Alumni Corner - The return of ‘How to be cool with Conor O’Toole’
By Conor O'Toole | Nov 3 2018
I'm a stand-up comedian who didn't go to UCD. But one time I was asked to do a show in the student centre for some dumb society called Dutch Soc. It was a terrible show and I'm still unclear if they were actually affiliated with the Netherlands or whether they were actually, as they claimed, 'the Dutch Gold appreciation society'. Either way, I assume they are now defunct. Good riddance. As fate would have it, the University Observer Christmas party was on downstairs and my buddy Jon Hozier-Byrne invited me in.

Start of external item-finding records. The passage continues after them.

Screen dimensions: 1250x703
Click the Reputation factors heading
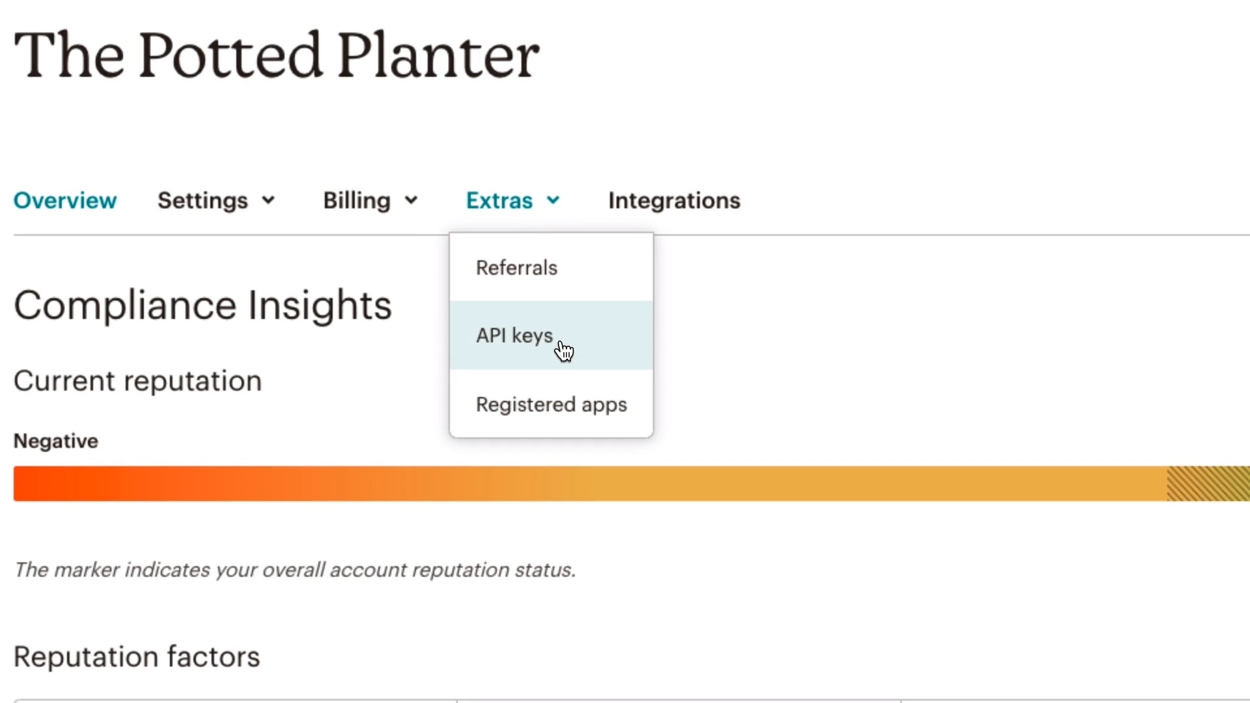(137, 657)
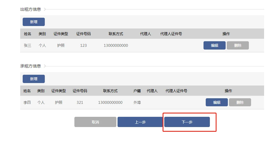
Task: Click lessor table 证件号码 column header
Action: click(84, 34)
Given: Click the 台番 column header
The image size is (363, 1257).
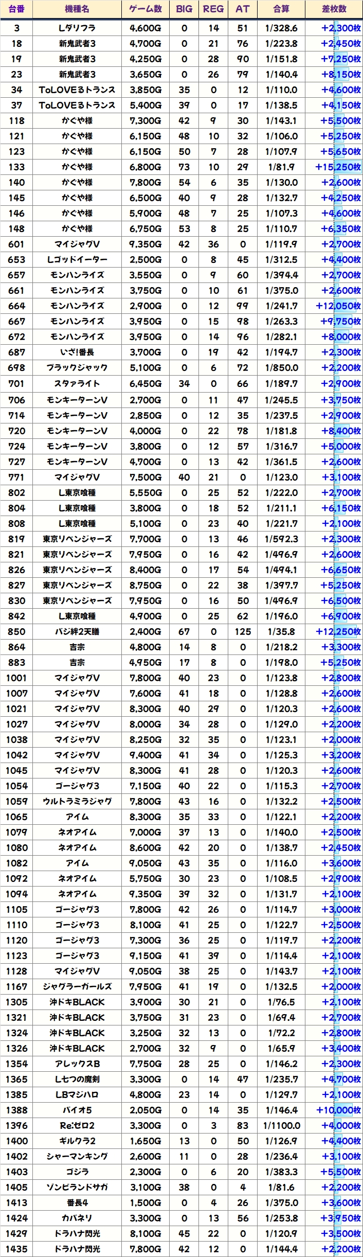Looking at the screenshot, I should tap(16, 9).
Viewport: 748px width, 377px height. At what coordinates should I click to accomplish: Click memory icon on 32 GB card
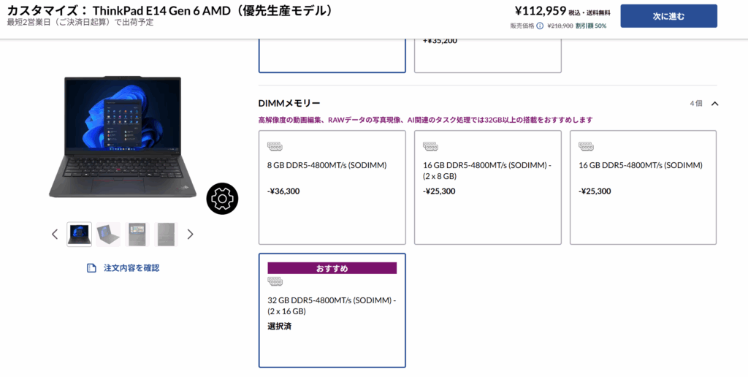pos(275,282)
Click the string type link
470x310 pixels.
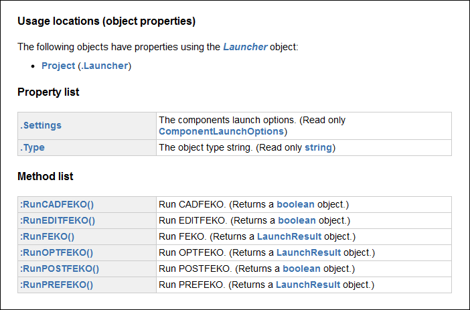[318, 147]
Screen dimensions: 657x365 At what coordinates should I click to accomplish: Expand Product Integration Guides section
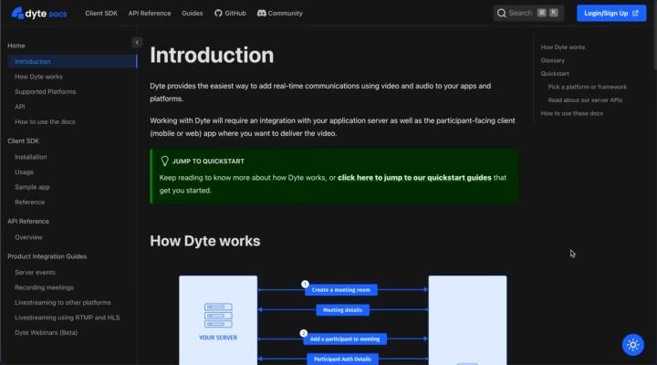pyautogui.click(x=47, y=256)
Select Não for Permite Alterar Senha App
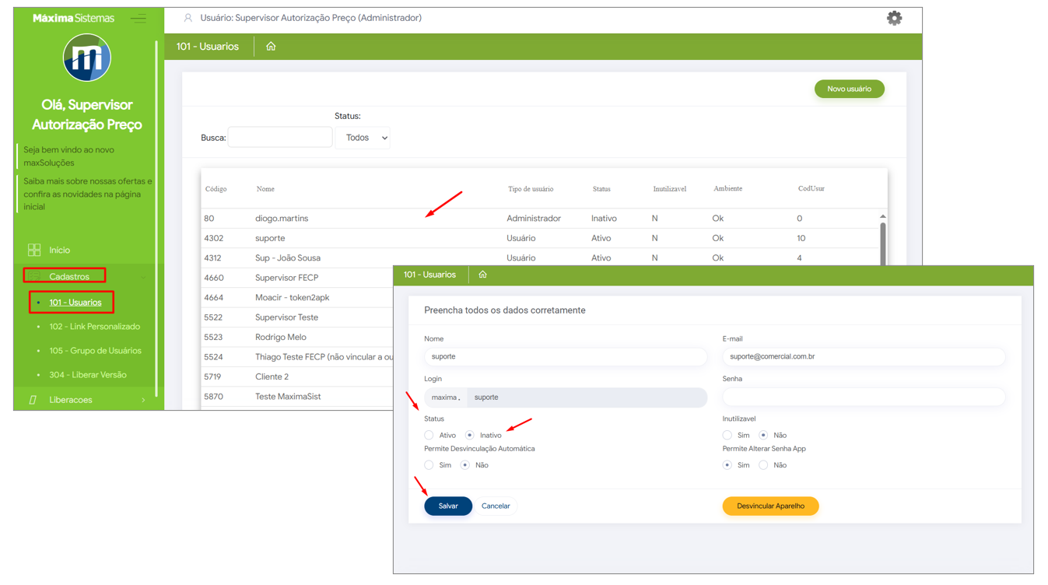 coord(763,465)
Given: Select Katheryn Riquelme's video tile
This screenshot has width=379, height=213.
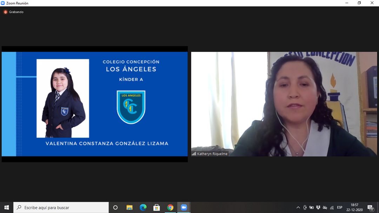Looking at the screenshot, I should point(284,104).
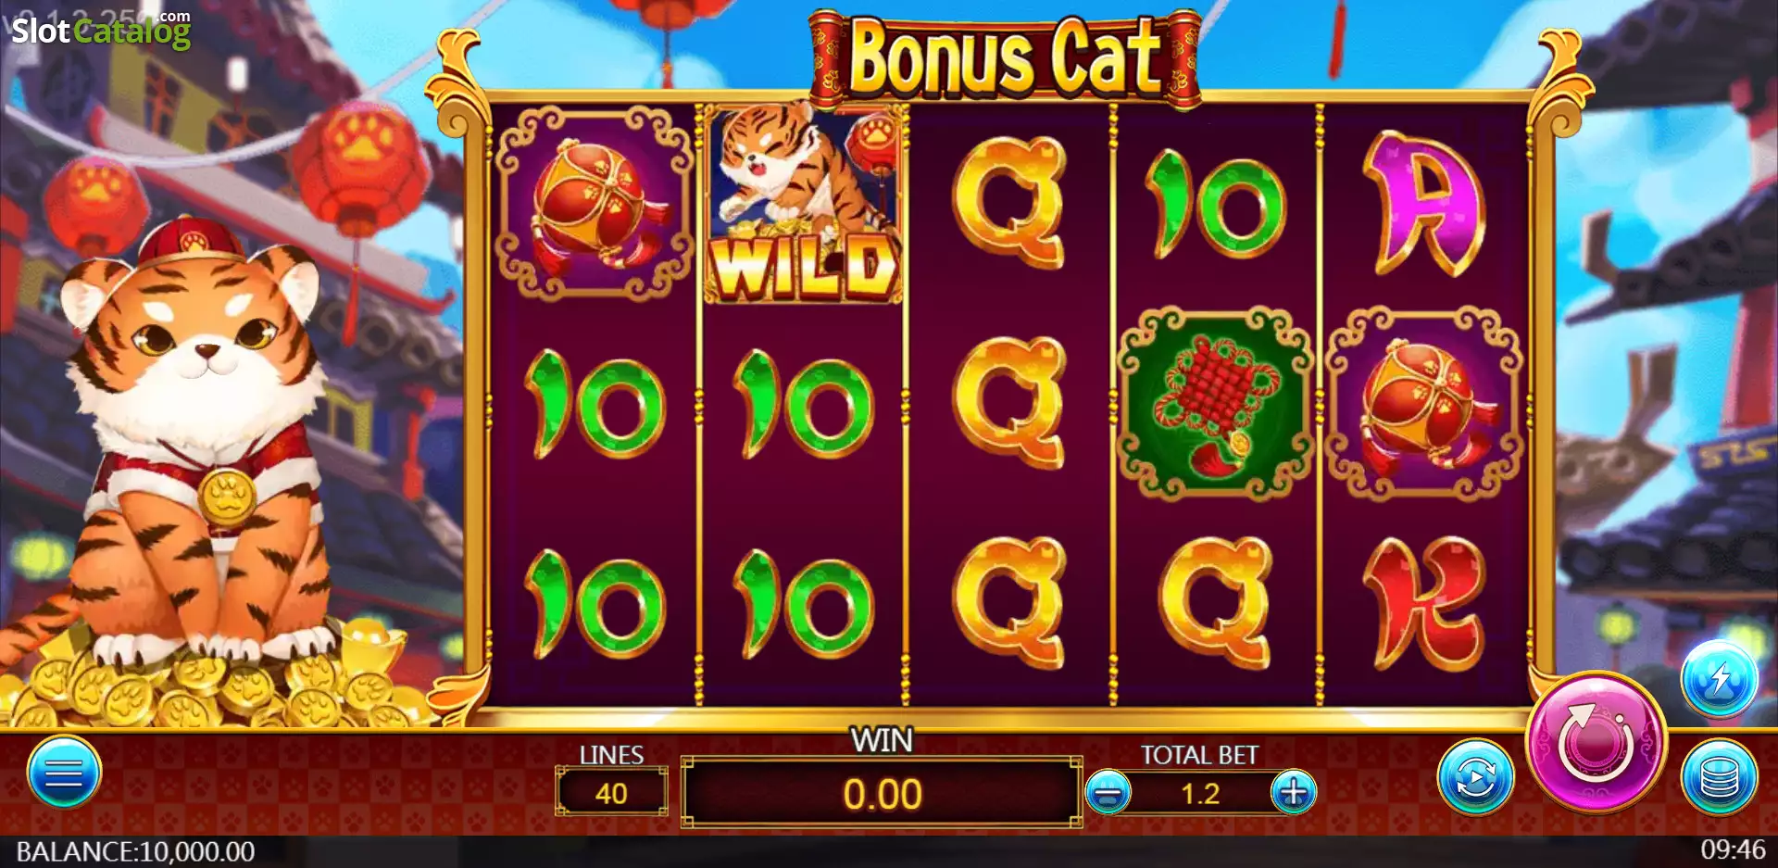Enable turbo mode with lightning icon

tap(1720, 679)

The writers and editors were a pleasant bunch and when I found out they paid their designer my interest was piqued. Then I saw the current design and thought, that'll be a doddle. I'd be laughing myself to the bank.Boy, was the joke on me. Turns out, forty-four pages of content don't lay themselves out, and it's actually really hard work. Writing and editing small things for the paper is class craic but actually working on production weekends can be pretty hellish. It's a mad marathon that runs from Friday afternoon to 10am on Monday morning. After a few issues you get pretty good at it, and then you fully lose your marbles.I remember after we'd sent the newspaper to print one Monday morning during Volume 18 we just sat there in the office, Jon, Kate, and I and laughed deliriously at videos of monkeys online, as some well-meaning and well rested journalists wandered in to see how the big wigs had fared over the weekend. They had fared poorly. More than once I fell asleep on my cycle home. I actually designed the paper for two years, because I couldn't find another job with so few hours that let me drink at my desk. But now I'm out. I'm not designing newspapers any more, but last year I performed a show in the Dublin Fringe in which I made a paper with a live audience as my staff in an hour, and was somewhat based on those wild weekends. It was critically acclaimed and I am now famous and successful.Those were genuinely two of the happiest years of my life, and they remain the closest to a proper job I have ever had. If you learn how to set type and love working all weekend, this too could be yours. Or, you could just do the fun bit where you write and interview people and investigate stuff. Yeah, start with that.